_Extrait fourni:_
--

Ignacio Ramonet
Après le krach de la banque Lehman Brothers aux Etats-Unis, le 15 septembre 2008, et l’explosion de la crise financière globale, les partisans du néolibéralisme dans le monde paraissaient totalement sur la défensive. La "crise du siècle" semblait démontrer, dans les faits, l’échec de leur idéologie de la déréglementation et le besoin de faire de nouveau appel à l’Etat pour sauver l’économie et préserver la cohésion de la société.
Dès la fin de 2008, les dirigeants des Etats les plus puissants de la planète décidaient de se mettre d’accord pour éviter les excès et les abus des spéculateurs qui avaient provoqué la pire crise financière depuis celle de 1929. "Cette crise a changé profondément quelque chose : - affirmait alors, par exemple, José Manuel Durão Barroso, président de la Commission européenne - plus jamais les autorités politiques ne consentiront que les spéculateurs reprennent la main et nous ramènent à la situation antérieure."
C’était le temps où tout le monde parlait du "retour à Keynes", du retour de l’Etat et de la politique. Partout, les gouvernements, même de droite (la France et l’Allemagne, notamment), montaient en première ligne. Ils retrouvaient leur fonction d’acteurs majeurs du champ économique ; nationalisaient des établissements financiers et des entreprises stratégiques ; injectaient massivement des liquidités dans le système bancaire ; multipliaient les plans de relance.... Bref, ils se substituaient au marché défaillant. Chacun se félicitait d’avoir tiré les leçons de la crise de 1929 en refusant une politique de déflation qui aurait inévitablement aggravé la crise.
Evidemment, nul ne pensait que cette crise majeure signifiait la fin du capitalisme qui en a connu d’autres et a toujours réussi à s’en remettre. Mais de nombreux analystes estimaient que le néolibéralisme était entré en état de coma et que l’heure de la fin de l’économie dérégulée avait sonné. C’était donc la fin d’une ère : celle de l’ultralibéralisme et de la globalisation financière.
Et puis voilà que, depuis quelques mois, le néolibéralisme connaît une véritable résurrection. Nous voici revenus à la situation antérieure ! Subitement, le poids de l’endettement consenti par les Etats pour sauver les banques sert de prétexte à un spectaculaire retournement de situation : les marchés et la spéculation financière reprennent le dessus et s’attaquent directement, au sein de l’Union européenne (UE), aux Etats accusés d’être "trop endettés" et "de vivre au-dessus de leurs moyens". Soutenus par les agences de notation (totalement discréditées pourtant au début de la crise de 2008), les marchés reprennent, avec plus de vigueur que jamais, leur crédo néolibéral et réclament maintenant, au nom de l’ "indispensable austérité", le démantèlement de la protection sociale et la réduction drastique des services publics.
Pour l’heure, la cible des nouveaux spéculateurs est l’euro, la monnaie unique européenne. Le Wall Street Journal a révélé que les plus importants responsables de "hedge funds" américains se seraient réunis le 8 février dernier à New York, dans un hôtel de Manhattan, et auraient décidé de se liguer pour faire chuter la monnaie européenne à 1 euro contre 1 dollar. L’euro valait alors 1,37 ; il vaut aujourd’hui 1,21 et continue de chuter...

--

_Enregistrements:_
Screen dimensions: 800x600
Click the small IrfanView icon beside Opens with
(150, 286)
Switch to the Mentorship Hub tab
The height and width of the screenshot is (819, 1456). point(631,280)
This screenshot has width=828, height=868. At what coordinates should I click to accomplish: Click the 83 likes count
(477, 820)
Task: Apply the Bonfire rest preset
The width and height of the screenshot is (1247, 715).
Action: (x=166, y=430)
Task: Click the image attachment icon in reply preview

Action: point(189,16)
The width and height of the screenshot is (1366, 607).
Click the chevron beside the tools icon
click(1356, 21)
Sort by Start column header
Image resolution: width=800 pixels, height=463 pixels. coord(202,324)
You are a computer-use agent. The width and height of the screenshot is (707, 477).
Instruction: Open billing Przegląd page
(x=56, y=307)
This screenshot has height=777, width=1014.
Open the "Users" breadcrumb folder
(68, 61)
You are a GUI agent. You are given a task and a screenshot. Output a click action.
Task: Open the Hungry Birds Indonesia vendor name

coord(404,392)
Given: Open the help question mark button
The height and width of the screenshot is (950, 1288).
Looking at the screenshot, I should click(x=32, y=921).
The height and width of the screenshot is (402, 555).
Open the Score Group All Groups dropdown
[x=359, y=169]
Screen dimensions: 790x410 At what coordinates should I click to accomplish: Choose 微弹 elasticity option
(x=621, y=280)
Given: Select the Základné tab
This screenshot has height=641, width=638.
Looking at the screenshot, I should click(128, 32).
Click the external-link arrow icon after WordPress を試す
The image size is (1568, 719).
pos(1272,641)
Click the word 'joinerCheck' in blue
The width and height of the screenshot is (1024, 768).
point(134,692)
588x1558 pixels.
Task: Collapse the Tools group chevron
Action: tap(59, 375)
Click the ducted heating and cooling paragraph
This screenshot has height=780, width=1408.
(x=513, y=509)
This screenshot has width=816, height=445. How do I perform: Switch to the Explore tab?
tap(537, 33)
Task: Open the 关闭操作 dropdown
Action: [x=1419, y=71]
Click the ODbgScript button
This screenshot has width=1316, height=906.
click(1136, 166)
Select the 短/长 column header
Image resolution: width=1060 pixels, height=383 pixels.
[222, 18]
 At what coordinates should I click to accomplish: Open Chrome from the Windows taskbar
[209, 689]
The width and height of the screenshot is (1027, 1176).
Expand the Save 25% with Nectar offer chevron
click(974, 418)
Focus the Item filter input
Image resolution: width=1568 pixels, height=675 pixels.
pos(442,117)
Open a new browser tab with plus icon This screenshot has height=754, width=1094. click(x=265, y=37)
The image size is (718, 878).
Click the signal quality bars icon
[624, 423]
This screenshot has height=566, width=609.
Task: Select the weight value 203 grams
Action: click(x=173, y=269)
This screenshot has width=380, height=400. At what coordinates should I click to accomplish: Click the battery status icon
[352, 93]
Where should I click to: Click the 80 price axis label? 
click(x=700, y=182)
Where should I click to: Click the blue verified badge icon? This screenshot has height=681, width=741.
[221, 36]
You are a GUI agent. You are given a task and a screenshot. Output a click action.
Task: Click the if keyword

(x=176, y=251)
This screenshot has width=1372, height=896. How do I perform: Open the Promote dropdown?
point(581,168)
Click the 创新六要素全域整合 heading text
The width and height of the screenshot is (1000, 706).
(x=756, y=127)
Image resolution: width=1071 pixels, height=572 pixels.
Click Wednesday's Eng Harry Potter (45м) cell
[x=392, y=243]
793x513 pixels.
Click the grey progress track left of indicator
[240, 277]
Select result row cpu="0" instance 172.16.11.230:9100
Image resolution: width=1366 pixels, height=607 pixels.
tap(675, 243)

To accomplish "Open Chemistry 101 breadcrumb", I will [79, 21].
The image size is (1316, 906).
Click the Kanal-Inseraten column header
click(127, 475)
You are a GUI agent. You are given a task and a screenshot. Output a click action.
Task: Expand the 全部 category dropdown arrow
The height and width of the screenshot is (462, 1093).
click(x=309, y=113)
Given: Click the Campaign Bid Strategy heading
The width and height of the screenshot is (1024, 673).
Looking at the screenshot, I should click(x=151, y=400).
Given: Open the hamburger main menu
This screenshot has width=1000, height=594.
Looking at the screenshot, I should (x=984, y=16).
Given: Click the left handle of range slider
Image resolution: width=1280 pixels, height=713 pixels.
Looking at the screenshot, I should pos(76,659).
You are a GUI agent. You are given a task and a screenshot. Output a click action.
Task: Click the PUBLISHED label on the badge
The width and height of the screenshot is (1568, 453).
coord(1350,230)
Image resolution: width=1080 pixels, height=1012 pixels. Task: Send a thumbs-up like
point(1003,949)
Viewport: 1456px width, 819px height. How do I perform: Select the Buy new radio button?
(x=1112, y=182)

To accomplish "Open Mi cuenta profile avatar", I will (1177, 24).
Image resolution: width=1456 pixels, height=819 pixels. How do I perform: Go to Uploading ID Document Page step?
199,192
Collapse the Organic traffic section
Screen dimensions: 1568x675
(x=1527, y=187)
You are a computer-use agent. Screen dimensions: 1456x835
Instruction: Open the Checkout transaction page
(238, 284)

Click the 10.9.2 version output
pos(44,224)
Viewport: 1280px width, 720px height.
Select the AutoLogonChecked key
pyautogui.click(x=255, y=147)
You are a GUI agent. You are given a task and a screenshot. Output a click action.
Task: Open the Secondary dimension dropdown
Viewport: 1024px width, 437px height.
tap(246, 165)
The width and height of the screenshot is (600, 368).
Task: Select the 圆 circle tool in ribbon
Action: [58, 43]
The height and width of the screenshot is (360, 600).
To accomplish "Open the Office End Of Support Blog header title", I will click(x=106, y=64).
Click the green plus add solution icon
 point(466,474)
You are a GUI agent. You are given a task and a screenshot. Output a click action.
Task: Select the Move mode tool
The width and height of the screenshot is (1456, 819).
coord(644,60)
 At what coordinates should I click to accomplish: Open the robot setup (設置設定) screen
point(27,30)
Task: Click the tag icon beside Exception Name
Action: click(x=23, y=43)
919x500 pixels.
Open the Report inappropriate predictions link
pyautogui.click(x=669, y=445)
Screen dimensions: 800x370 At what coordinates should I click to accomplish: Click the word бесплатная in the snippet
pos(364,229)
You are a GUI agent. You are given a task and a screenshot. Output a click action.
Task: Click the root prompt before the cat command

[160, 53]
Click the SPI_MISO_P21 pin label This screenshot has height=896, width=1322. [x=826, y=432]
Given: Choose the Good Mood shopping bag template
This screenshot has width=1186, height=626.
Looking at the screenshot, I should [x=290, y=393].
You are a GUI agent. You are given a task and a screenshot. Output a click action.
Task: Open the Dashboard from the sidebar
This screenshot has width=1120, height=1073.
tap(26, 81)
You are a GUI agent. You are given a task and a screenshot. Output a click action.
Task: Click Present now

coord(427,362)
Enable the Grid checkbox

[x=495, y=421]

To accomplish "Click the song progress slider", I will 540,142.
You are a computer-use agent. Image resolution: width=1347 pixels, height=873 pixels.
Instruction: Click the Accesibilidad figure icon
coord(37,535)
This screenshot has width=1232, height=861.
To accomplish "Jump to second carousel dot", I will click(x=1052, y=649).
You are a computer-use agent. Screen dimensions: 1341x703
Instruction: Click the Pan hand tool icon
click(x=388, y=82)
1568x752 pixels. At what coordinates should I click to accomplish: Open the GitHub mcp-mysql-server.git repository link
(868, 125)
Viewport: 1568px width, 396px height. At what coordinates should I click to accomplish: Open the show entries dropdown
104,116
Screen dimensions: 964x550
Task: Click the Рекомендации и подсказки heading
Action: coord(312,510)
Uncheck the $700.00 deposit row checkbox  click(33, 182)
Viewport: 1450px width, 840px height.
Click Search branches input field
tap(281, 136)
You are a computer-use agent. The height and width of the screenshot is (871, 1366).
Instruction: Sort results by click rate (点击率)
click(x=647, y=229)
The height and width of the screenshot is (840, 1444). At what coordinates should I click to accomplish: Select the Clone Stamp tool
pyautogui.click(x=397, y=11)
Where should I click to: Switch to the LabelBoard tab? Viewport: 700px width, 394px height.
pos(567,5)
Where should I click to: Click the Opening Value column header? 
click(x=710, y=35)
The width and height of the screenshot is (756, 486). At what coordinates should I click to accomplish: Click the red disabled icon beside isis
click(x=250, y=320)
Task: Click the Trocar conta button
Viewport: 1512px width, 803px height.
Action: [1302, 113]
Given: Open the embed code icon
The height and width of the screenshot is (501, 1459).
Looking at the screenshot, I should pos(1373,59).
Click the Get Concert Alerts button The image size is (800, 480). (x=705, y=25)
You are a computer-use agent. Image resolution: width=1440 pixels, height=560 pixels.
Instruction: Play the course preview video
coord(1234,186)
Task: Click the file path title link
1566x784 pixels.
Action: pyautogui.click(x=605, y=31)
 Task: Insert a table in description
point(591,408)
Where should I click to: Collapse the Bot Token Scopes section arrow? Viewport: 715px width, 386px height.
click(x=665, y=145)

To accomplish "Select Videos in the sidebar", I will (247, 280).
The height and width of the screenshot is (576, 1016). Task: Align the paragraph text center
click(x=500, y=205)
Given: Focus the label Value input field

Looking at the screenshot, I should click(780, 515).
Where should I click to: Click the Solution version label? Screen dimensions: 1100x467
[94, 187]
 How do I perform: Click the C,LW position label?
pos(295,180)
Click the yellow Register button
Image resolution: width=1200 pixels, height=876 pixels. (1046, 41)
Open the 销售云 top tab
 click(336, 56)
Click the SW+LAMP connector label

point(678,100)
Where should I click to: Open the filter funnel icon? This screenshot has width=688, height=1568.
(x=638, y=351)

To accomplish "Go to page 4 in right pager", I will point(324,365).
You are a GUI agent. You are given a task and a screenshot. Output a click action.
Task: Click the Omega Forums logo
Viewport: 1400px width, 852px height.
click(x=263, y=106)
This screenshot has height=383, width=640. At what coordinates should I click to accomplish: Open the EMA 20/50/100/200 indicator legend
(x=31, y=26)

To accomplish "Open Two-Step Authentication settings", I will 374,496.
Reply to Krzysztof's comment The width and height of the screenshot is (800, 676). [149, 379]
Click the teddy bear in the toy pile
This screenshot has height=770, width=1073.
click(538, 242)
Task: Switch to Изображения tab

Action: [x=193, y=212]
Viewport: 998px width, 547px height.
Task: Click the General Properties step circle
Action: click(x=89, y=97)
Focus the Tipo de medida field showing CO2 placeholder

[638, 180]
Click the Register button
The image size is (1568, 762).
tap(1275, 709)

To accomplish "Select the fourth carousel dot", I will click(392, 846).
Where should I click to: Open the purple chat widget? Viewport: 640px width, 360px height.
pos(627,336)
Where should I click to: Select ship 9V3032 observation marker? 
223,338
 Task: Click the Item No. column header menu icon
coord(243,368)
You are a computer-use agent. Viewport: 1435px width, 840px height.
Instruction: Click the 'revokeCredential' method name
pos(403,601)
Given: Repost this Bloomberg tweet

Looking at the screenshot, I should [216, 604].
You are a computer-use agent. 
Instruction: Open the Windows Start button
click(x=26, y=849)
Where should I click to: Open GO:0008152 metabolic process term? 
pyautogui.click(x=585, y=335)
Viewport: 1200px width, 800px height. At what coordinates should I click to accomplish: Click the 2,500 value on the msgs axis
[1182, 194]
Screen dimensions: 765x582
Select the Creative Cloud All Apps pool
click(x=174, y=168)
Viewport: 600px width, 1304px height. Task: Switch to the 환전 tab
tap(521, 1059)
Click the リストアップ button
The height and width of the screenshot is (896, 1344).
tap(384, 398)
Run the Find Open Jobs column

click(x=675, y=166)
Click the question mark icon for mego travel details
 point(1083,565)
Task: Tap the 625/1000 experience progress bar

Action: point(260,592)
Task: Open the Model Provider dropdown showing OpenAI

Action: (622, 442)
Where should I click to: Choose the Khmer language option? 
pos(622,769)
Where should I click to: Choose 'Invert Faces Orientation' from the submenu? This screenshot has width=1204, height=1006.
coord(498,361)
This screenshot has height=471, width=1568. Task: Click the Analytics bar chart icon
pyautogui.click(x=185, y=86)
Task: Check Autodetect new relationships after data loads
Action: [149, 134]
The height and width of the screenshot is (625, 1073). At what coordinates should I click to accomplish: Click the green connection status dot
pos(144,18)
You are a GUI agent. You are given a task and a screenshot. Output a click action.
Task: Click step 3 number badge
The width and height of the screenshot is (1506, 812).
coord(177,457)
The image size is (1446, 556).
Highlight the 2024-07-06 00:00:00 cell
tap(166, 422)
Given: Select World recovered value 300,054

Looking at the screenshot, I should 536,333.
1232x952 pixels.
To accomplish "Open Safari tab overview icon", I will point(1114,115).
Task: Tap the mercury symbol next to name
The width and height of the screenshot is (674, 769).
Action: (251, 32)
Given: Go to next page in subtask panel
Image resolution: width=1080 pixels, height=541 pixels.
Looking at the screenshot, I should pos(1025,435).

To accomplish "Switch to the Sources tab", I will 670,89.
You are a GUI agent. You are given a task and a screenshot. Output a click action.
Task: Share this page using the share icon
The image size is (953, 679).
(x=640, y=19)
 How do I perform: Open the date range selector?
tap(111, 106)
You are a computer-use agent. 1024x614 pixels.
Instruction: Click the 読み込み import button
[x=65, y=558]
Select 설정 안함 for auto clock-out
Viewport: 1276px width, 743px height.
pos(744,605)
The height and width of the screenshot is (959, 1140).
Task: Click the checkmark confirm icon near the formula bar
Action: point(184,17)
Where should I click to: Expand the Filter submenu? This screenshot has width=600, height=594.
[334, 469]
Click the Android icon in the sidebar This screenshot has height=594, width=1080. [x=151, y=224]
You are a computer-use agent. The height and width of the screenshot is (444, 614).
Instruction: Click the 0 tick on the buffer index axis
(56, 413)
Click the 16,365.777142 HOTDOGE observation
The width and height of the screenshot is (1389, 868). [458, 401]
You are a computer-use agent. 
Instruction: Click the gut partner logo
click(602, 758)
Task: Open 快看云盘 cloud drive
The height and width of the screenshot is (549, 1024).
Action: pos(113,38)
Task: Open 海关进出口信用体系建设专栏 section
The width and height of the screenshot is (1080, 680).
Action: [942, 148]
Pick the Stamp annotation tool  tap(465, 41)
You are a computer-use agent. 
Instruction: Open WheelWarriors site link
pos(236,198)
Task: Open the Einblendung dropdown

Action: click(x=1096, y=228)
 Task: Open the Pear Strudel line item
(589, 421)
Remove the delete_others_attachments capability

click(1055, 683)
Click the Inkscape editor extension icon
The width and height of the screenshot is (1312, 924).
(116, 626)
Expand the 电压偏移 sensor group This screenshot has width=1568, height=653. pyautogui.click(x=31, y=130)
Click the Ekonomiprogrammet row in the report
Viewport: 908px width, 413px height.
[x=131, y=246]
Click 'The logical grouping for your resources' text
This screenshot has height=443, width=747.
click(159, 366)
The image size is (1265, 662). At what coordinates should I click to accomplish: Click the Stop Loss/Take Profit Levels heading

--

_Consigne 1:_
Répondez aux questions suivantes à partir de l'extrait.
(a) À quelle date la banque Lehman Brothers a-t-elle fait faillite ?
(b) Quelle fonction occupait José Manuel Durão Barroso ?
(c) Dans quelle ville les responsables de "hedge funds" se seraient-ils réunis le 8 février ?
_Consigne 2:_
Veuillez recopier l'extrait à l'identique, en commençant par « Ignacio Ramonet » et en poursuivant jusqu'à « de la société. » inclus.
Appuyez-vous uniquement sur l'extrait, sans tenir compte des enregistrements.

_Réponse attendue 1:_
(a) Le 15 septembre 2008.
(b) Il était président de la Commission européenne.
(c) À New York, dans un hôtel de Manhattan.

_Réponse attendue 2:_
Ignacio Ramonet
Après le krach de la banque Lehman Brothers aux Etats-Unis, le 15 septembre 2008, et l’explosion de la crise financière globale, les partisans du néolibéralisme dans le monde paraissaient totalement sur la défensive. La "crise du siècle" semblait démontrer, dans les faits, l’échec de leur idéologie de la déréglementation et le besoin de faire de nouveau appel à l’Etat pour sauver l’économie et préserver la cohésion de la société.